Jakarta, FORTUNE - Pajak yang diinduksi adalah pajak yang diterapkan sebagai fraksi, tarif, atau persentase dari pendapatan, pengeluaran, atau keuntungan sedemikian rupa sehingga kenaikan pendapatan, pengeluaran, atau keuntungan menyebabkan peningkatan jumlah pajak dalam beberapa proporsi. Dalam ekonomi, pajak yang diinduksi berfungsi sebagai stabilisator otomatis, serta memoderasi dan menningkatkan permintaan agregat, baik selama ekspansi, maupun saat terjadi kontraksi dan resesi.
Pajak yang diinduksi atau induced tax merupakan tipe pajak yang kenaikan dan penurunan tarifnya tergantung pada kemampuan wajib pajak. Sehingga, ketika pendapatan atau kekayaan warga negara naik, maka harus menanggung tarif yang tinggi.
Sebaliknya, penurunan pendapatan membuat warga negara menanggung tagihan pajak yang lebih rendah. Pajak biasanya dinyatakan sebagai persentase atas penghasilan kena pajak.
Contoh pajak yang diinduksi
Pajak penghasilan pribadi dan keuntungan perusahaan adalah contoh pajak yang diinduksi. Ketika pendapatan atau keuntungan naik, kita harus membayar pajak yang lebih tinggi. Begitu pula ketika pendapatan turun, maka tagihan pajak menjadi lebih rendah.
Contoh pajak yang diinduksi, misalnya pajak penghasilan sebesar 10 persen. Para penerima pendapatan masih menyimpan 90 persen lainnya yang mereka peroleh, untuk dibelanjakan atau diinvestasikan. Pada gilirannya, penghasilan tersebut dapat meningkatkan permintaan agregat sebesar 90 persen dari tambahan pendapatan.

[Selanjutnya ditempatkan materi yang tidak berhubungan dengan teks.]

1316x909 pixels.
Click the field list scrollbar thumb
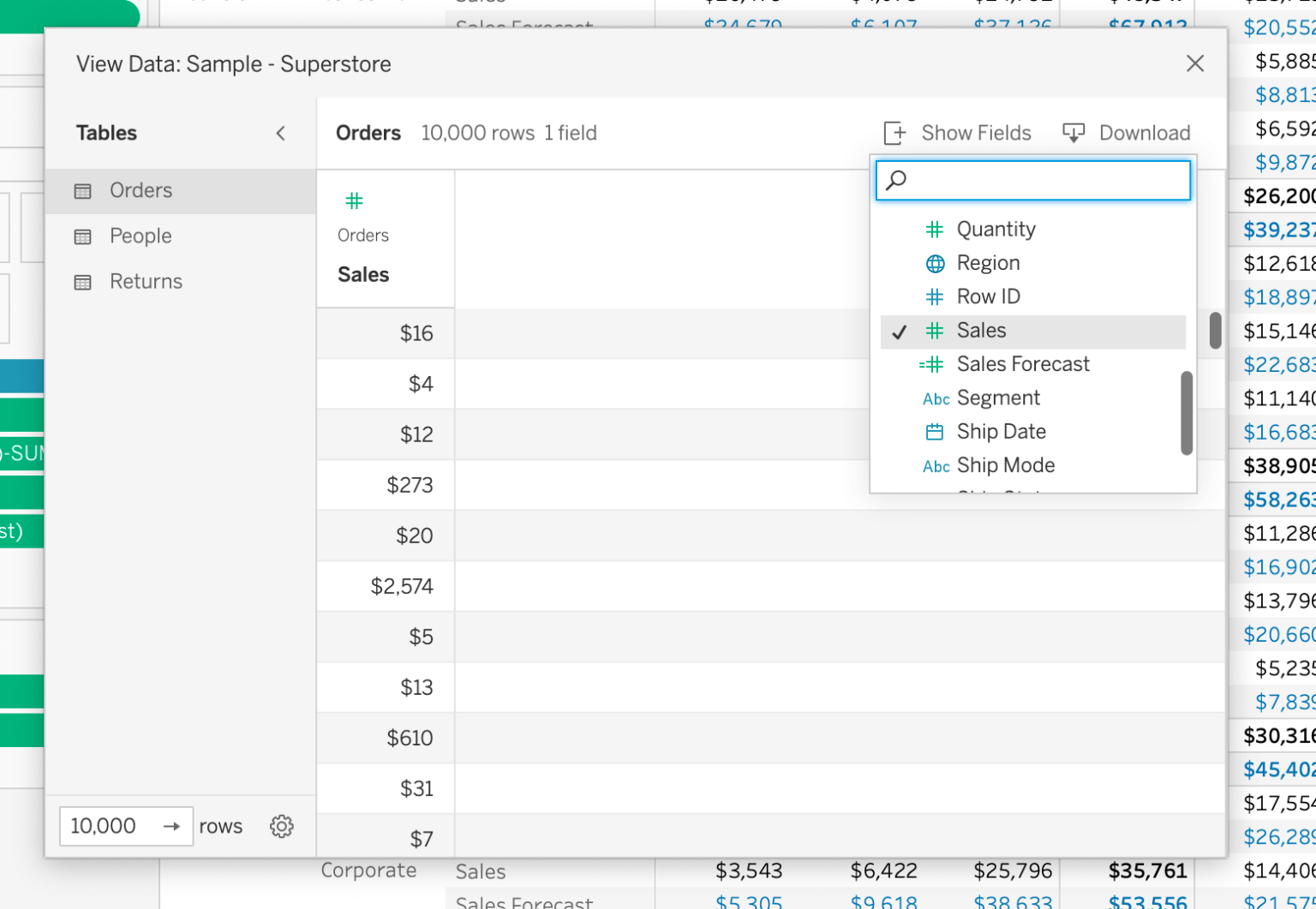1186,415
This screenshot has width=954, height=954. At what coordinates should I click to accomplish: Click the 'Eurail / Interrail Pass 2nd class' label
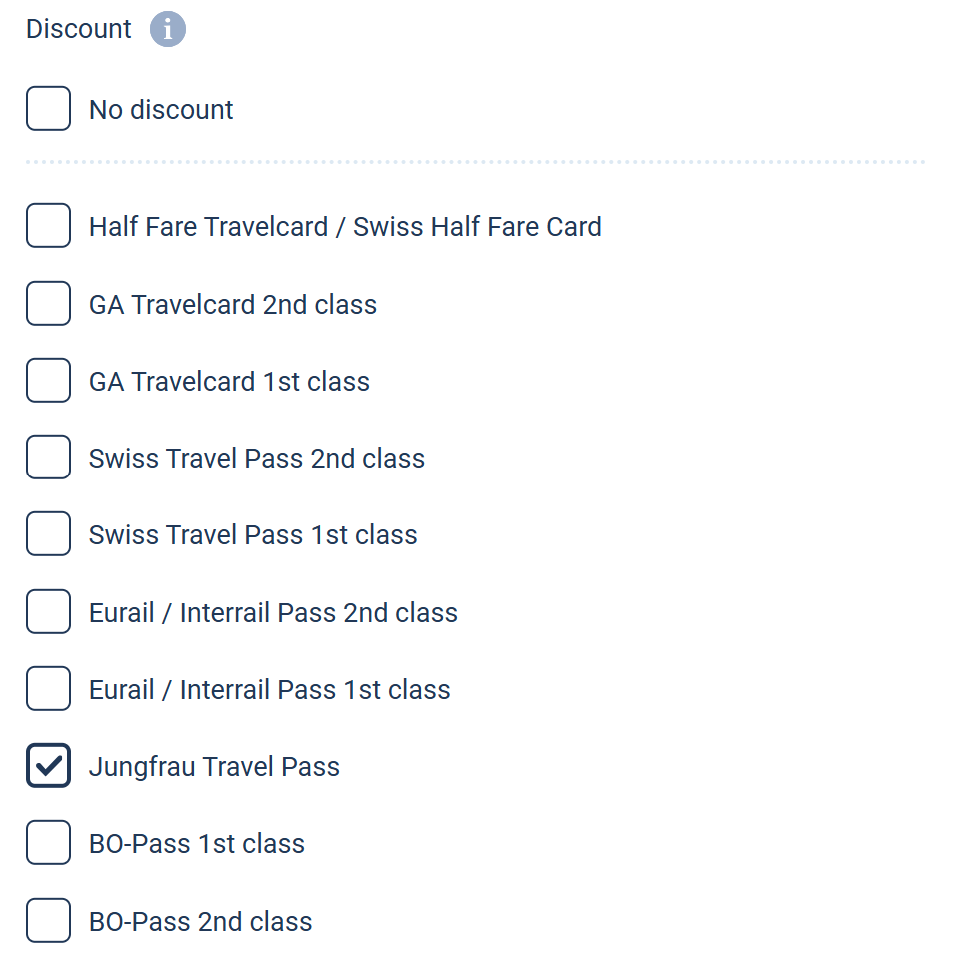pyautogui.click(x=273, y=613)
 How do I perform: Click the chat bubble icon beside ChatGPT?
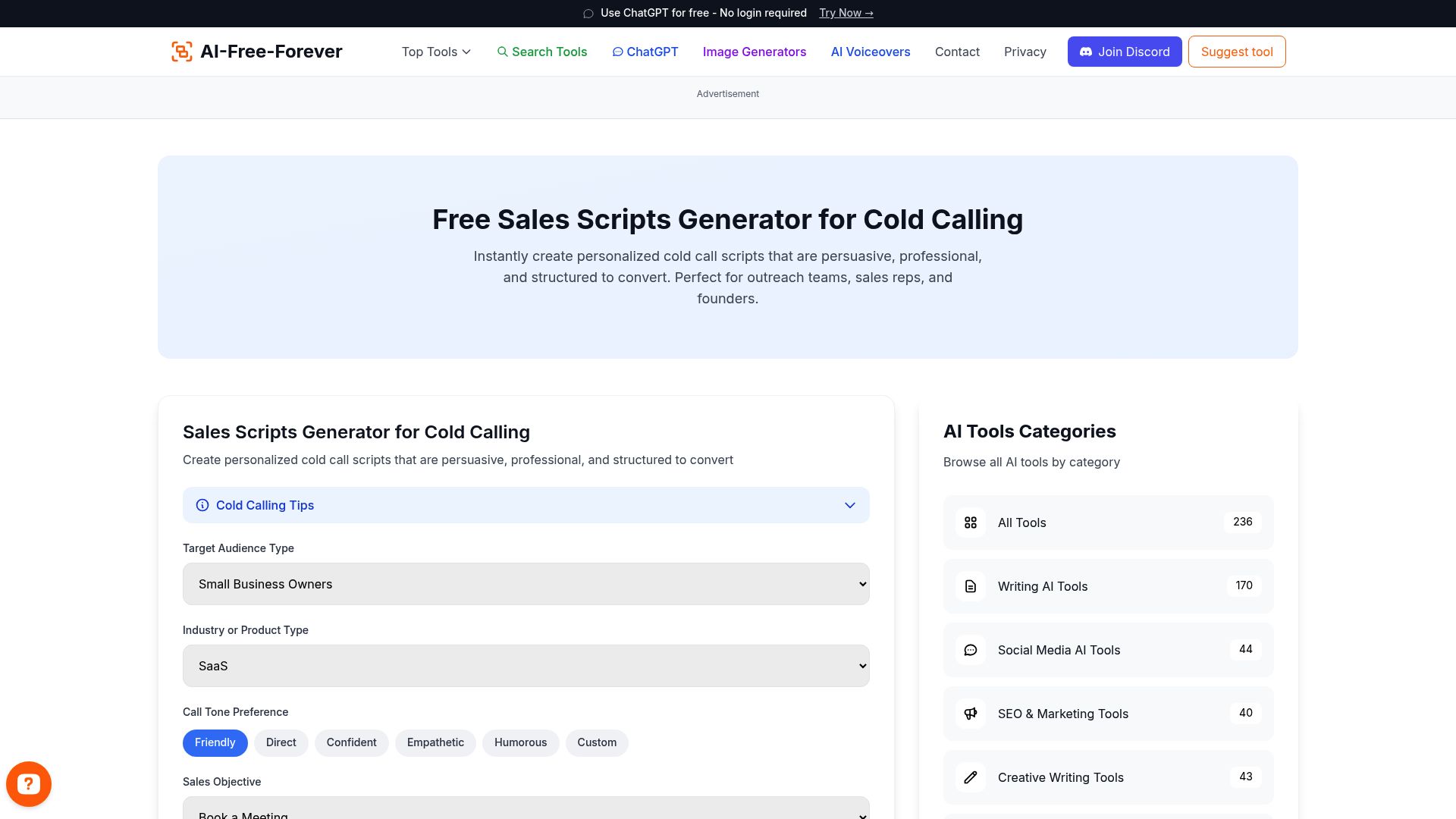[618, 52]
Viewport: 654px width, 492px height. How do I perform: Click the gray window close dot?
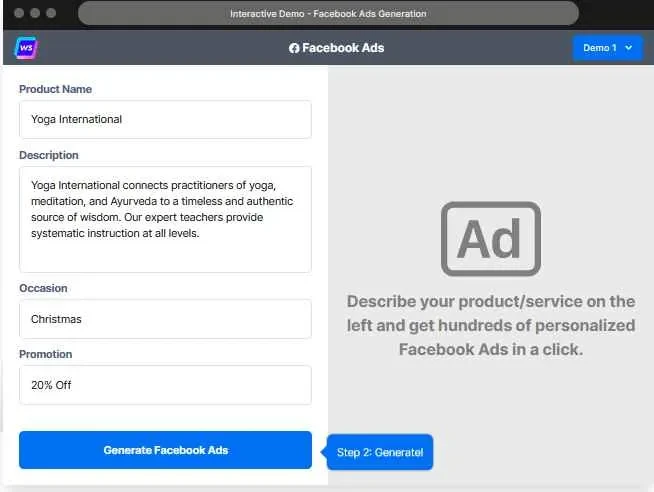pyautogui.click(x=19, y=13)
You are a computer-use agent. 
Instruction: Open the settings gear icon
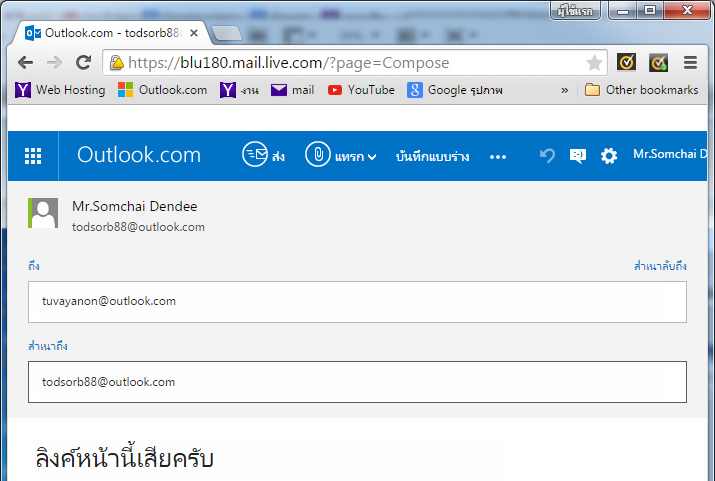608,155
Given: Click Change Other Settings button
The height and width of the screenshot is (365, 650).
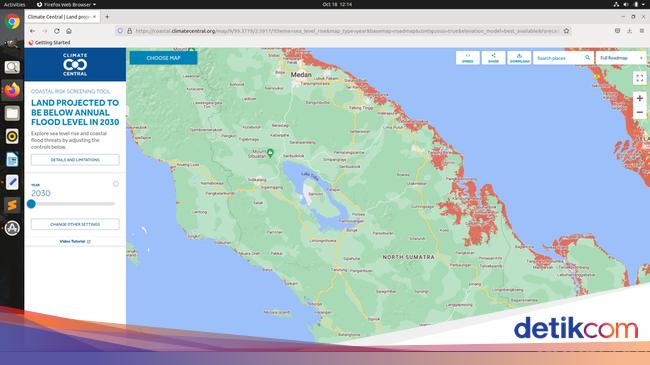Looking at the screenshot, I should tap(75, 224).
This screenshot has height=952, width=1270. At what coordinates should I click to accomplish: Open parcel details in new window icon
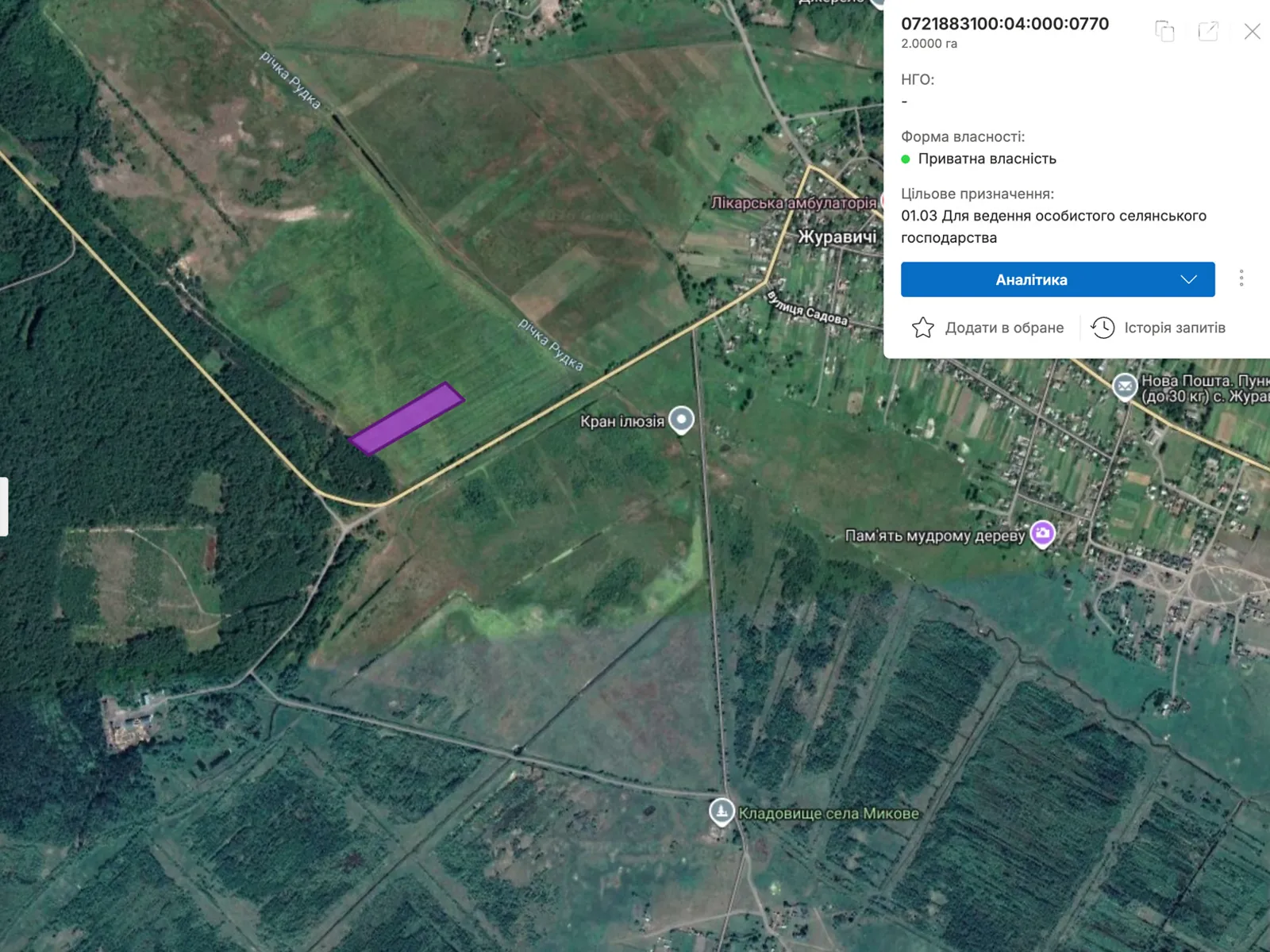point(1208,31)
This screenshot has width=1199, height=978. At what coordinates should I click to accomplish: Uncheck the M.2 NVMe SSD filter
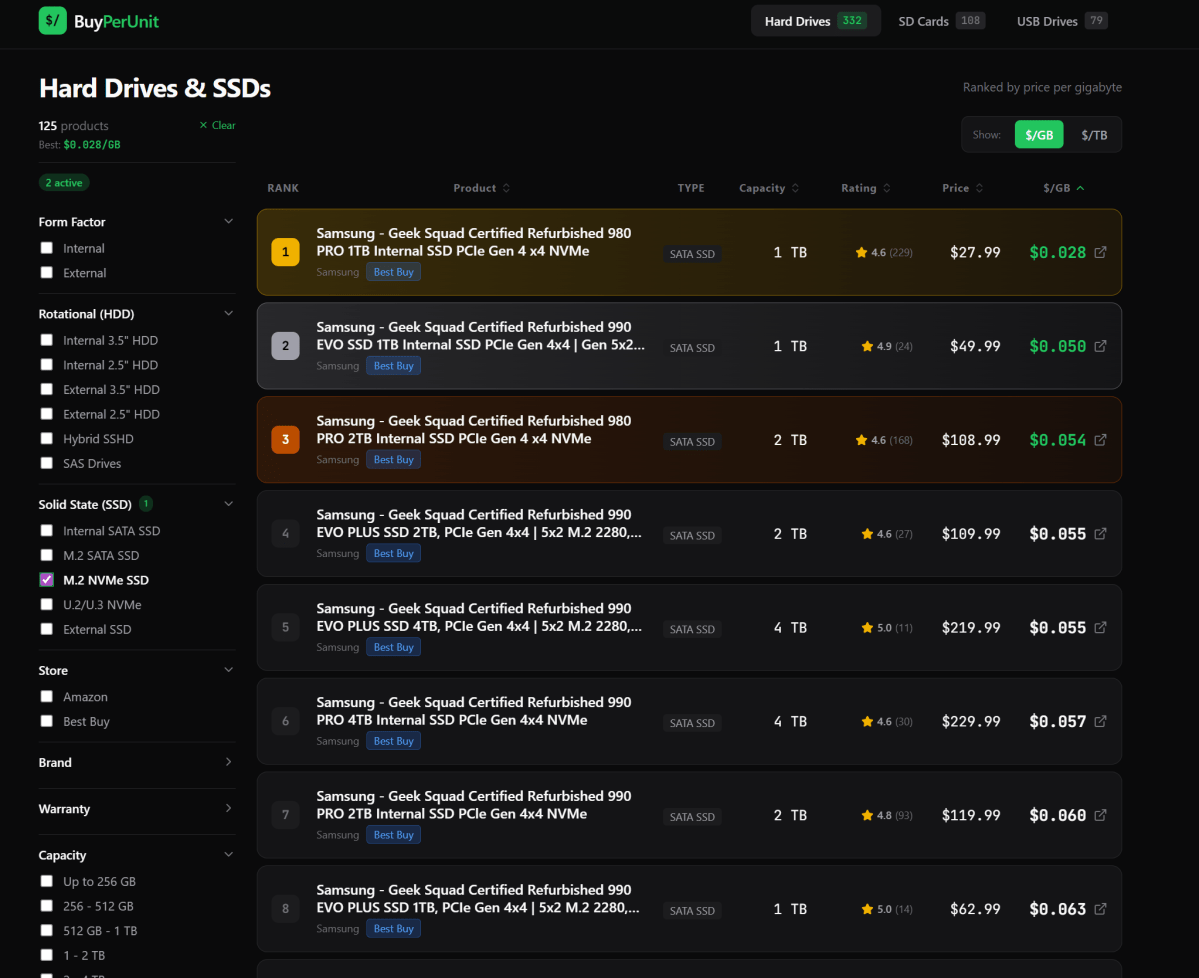pyautogui.click(x=47, y=580)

Contoh lainnya, ketika seseorang memiliki pendapatan sebesar US$9,951 sampai US$40,525 per tahun. Pada bracket tersebut, seseorang harus menanggung tarif pajak 12 persen. Tapi, ketika pendapatannya naik di atas US$40,525, maka bisa menanggung tarif 22 persen.
Peran pajak yang diinduksi
Pajak yang diinduksi akan bekerja sebagai stabilisator otomatis. Artinya, pajak yang diinduksi menjadi alat fiskal kontra siklus dan bekerja secara otomatis tanpa melibatkan tindakan disengaja oleh pemerintah.
Tunjangan pengangguran dan pembayaran kesejahteraan adalah contohnya. Pajak yang diinduksi adalah contoh lainnya. Keduanya mempengaruhi perekonomian melalui efeknya terhadap permintaan agregat.
Ketika perekonomian menghadapi resesi, pendapatan kena pajak turun. Sebagai ilustrasi, pendapatan kena pajak akan turun dari US$11.000 menjadi US$9.000. Mereka akan menanggung tarif tetap 10 persen dari sebelumnya 12 persen untuk setiap tambahan penghasilan kena pajak.
Sebagai hasilnya, total pajak penghasilan yang mereka bayarkan juga akan turun. Jika sebelumnya, dengan pendapatan kena pajak US$11.000, mereka harus membayar pajak sebesar US$1,121 ( 9,950 x 10 persen + 1,050 x12 persen), maka sekarang hanya membayar US$900 (US$9.000 x 10 persen). Sebagai hasilnya, tagihan pajak lebih rendah.
Tagihan pajak yang lebih rendah memoderasi jatuhnya permintaan agregat akibat penurunan pendapatan. Rumah tangga harus mengeluarkan lebih sedikit dolar untuk membayar pajak, membuat mereka memiliki cukup uang untuk mempertahankan konsumsi mereka.